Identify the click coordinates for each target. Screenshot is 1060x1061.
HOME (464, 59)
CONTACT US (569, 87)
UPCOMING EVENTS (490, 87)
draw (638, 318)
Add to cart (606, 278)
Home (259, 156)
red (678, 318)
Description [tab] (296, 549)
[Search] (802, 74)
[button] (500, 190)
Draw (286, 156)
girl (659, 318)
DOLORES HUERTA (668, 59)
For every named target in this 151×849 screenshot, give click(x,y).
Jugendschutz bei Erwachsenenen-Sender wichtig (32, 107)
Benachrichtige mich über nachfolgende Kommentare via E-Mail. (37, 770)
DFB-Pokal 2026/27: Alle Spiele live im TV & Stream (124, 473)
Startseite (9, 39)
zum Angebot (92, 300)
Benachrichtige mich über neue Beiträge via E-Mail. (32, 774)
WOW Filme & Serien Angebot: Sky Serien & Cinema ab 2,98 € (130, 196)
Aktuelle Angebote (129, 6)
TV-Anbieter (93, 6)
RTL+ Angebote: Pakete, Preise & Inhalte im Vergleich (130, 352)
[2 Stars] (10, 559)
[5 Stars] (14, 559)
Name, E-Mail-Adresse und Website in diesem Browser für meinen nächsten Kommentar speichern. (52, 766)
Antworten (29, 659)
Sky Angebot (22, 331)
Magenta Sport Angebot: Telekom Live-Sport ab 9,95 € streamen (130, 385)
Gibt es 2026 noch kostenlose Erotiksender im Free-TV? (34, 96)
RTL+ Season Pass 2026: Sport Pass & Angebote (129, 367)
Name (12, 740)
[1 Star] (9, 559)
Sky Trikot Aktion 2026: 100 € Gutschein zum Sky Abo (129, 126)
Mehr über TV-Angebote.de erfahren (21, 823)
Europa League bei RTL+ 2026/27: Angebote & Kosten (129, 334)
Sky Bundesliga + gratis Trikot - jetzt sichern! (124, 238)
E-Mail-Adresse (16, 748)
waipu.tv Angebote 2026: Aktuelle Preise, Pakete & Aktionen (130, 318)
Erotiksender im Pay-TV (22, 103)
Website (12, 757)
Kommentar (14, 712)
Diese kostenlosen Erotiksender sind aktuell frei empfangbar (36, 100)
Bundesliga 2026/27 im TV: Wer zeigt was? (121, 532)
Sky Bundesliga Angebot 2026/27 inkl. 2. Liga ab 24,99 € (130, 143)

...

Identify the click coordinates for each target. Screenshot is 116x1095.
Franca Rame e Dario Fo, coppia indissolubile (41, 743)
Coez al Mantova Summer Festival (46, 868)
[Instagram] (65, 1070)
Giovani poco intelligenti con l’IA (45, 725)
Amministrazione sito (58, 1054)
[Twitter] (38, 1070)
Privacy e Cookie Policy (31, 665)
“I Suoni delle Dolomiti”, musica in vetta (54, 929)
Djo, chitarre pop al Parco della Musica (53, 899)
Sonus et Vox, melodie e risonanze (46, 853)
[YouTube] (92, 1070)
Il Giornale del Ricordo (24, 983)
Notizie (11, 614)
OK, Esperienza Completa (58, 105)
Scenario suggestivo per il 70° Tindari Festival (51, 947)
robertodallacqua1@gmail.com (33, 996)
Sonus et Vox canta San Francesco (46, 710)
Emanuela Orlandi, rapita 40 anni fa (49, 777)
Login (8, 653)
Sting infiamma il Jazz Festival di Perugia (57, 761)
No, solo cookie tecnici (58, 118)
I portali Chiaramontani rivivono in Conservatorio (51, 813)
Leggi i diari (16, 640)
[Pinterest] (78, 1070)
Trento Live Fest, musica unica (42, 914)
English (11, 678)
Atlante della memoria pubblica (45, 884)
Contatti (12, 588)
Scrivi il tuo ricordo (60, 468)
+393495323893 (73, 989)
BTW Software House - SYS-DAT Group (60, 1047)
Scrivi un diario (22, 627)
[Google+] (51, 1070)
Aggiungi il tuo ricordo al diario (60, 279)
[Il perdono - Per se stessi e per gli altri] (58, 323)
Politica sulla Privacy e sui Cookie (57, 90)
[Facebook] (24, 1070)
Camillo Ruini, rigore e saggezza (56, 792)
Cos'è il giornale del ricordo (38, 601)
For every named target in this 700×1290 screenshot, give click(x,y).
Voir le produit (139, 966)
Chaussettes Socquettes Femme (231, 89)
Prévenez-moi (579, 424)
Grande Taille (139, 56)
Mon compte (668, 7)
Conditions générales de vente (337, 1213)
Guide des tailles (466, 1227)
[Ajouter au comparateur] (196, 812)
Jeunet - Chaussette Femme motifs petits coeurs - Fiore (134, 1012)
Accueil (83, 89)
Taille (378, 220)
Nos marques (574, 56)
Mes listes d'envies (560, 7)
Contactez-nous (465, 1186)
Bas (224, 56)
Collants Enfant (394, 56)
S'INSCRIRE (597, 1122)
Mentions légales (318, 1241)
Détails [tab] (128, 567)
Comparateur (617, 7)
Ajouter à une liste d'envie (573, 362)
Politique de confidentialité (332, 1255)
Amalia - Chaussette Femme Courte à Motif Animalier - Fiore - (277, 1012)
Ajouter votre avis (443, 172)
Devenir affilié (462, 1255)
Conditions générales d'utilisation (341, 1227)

> _YOUR OBJECTIVE_
Write out the part that opens with the line containing "Mon compte (668, 7)" and closes with the line containing "Conditions générales d'utilisation", including both. Decrease every coordinate in the answers by 10 and leave everything else in those lines unchanged.

> _THE RESULT_
Mon compte (658, -3)
Conditions générales de vente (327, 1203)
Guide des tailles (456, 1217)
[Ajouter au comparateur] (186, 802)
Jeunet - Chaussette Femme motifs petits coeurs - Fiore (124, 1002)
Accueil (73, 79)
Taille (368, 210)
Nos marques (564, 46)
Mes listes d'envies (550, -3)
Contactez-nous (455, 1176)
Bas (214, 46)
Collants Enfant (384, 46)
S'INSCRIRE (587, 1112)
Mentions légales (308, 1231)
Détails [tab] (118, 557)
Comparateur (607, -3)
Ajouter à une liste d'envie (563, 352)
Politique de confidentialité (322, 1245)
Amalia - Chaussette Femme Courte à Motif Animalier - Fiore - (267, 1002)
Ajouter votre avis (433, 162)
Devenir affilié (452, 1245)
Conditions générales d'utilisation (331, 1217)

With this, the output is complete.